Epilepsiemedikament scheint vor den Folgen einer Sehnerventzündung zu schützen

WASHINGTON (Biermann) – Das Epilepsiemedikament Phenytoin scheint bei Menschen mit Multipler Sklerose das Sehvermögen zu schützen. Dies geht aus einer Studie hervor, die auf dem Jahreskongress der US-amerikanischen Gesellschaft für Neurologie vorgestellt wurde.
„Etwa die Hälfte aller MS-Betroffenen entwickelt irgendwann eine akute optische Neuritis, bei der sich der Sehnerv, die Verbindung von Auge und Gehirn, entzündet“, erklärte Dr. Raj Kapoor vom National Hospital for Neurology and Neurosurgery in London. „Dies kann zu plötzlicher vollständiger oder teilweiser Erblindung, verschleiertem Sehen und Schmerzen führen. Auch wenn sich die Sehschärfe wieder erholen kann, schädigt doch jede Attacke den Nerv und das Auge.“
Für ihre Studie hatten die Wissenschaftler 86 Personen mit Sehnerventzündung innerhalb von zwei Wochen nach der Diagnose entweder das Epilepsiemedikament Phenytoin oder ein Placebo verabreicht.
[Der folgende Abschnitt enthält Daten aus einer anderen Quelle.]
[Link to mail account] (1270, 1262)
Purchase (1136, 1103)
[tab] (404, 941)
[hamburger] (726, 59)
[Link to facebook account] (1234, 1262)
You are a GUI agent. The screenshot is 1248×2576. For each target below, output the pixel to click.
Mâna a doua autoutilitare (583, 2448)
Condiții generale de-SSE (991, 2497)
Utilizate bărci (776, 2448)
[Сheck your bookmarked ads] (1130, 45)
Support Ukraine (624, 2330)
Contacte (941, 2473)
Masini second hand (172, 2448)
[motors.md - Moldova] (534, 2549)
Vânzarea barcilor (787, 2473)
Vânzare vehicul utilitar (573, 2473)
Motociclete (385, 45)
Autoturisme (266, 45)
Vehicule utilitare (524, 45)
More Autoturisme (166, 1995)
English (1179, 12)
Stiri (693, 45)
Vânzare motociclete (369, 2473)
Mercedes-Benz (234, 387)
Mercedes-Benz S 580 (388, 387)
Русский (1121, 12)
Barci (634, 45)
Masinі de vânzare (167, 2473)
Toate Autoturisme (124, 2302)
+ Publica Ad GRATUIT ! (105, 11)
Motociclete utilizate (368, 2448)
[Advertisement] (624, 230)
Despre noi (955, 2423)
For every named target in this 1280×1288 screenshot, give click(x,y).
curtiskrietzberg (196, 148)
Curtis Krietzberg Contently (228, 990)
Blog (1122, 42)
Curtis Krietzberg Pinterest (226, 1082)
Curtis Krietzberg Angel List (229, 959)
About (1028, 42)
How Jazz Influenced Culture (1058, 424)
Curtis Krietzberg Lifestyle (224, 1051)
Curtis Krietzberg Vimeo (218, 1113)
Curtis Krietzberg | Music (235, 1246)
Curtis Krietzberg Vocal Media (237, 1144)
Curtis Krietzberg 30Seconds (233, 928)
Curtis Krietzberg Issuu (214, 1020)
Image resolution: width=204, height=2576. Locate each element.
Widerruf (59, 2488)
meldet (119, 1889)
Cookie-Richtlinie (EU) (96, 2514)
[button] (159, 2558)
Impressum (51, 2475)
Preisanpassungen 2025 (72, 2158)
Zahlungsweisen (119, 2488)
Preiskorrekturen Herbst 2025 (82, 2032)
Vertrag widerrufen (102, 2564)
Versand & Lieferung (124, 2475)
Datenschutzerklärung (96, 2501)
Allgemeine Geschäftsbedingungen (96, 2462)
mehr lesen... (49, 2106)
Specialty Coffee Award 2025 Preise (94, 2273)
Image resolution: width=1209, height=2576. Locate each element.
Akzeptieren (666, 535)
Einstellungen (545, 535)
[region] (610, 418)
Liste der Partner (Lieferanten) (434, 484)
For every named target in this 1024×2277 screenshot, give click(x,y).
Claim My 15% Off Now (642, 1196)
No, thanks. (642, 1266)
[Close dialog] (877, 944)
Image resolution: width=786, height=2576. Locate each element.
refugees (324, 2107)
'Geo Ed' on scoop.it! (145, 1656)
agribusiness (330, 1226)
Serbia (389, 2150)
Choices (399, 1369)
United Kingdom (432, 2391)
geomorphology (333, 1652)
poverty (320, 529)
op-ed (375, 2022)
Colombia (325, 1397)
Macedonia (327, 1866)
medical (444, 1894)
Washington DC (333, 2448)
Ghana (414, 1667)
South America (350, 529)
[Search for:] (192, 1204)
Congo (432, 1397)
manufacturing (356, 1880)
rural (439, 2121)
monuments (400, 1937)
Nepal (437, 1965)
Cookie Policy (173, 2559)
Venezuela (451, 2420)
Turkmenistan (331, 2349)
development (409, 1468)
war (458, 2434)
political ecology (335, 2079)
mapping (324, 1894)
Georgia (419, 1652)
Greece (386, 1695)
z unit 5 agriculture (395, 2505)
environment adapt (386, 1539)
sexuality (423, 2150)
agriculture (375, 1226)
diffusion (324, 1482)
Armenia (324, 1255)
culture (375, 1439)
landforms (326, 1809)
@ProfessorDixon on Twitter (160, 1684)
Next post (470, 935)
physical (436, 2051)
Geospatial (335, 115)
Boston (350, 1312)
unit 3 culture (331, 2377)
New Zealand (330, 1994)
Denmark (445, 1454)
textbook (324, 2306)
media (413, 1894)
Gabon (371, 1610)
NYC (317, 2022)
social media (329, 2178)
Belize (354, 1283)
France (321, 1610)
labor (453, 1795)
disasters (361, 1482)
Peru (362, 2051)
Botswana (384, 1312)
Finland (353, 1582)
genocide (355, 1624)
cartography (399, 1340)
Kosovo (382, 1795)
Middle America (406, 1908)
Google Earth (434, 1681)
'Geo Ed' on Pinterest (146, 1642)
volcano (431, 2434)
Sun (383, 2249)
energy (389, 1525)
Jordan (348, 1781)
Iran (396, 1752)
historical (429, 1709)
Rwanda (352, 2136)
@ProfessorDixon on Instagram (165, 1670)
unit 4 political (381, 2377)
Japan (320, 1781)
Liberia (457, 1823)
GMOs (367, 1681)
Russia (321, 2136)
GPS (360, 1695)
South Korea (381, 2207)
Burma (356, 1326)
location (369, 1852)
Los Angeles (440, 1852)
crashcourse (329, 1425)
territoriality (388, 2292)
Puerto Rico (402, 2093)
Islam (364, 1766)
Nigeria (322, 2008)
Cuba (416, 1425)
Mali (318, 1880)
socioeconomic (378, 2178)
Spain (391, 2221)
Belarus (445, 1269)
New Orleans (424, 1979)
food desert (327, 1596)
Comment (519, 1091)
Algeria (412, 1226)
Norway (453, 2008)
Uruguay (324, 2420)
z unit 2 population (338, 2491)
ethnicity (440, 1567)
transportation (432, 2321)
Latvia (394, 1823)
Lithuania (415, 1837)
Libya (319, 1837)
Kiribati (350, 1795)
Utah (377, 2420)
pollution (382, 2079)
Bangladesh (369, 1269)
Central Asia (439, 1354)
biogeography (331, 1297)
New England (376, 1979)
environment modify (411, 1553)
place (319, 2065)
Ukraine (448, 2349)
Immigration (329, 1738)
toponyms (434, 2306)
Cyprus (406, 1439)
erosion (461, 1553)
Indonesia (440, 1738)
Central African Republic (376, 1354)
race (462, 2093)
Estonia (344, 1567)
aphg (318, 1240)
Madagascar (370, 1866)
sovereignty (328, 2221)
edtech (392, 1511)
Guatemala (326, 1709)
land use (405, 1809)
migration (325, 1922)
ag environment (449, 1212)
Die Behandlung erstreckte sich über drei Monate. Zu Beginn der Studie sowie nach sechs Monaten bestimmten die Forscher bei allen Studienteilnehmern die Dicke der Retina (lichtempfindliche Nervenzellschicht im Auge) sowie deren Sehschärfe und Farbwahrnehmungsvermögen.
Dabei zeigte die Studiengruppe, die das Epilepsiemedikament erhalten hatte, im Durchschnitt 30 Prozent weniger Schäden an der Retina als die Placebogruppe. Das Volumen der Makula, dem lichtempfindlichsten Teil der Netzhaut, war in der Phenytoin-Gruppe 34 Prozent höher als in der Placebogruppe.
„Sehen zu können ist für so viele Bereiche des Lebens ungemein wichtig“, sagte Kapoor. Sollten sich die Ergebnisse der Studie in größeren klinischen Tests bestätigen, könnte daraus eine Behandlungsmöglichkeit entstehen, um Nervenschäden und Erblindung bei MS zu verhindern, sind die Forscher optimistisch.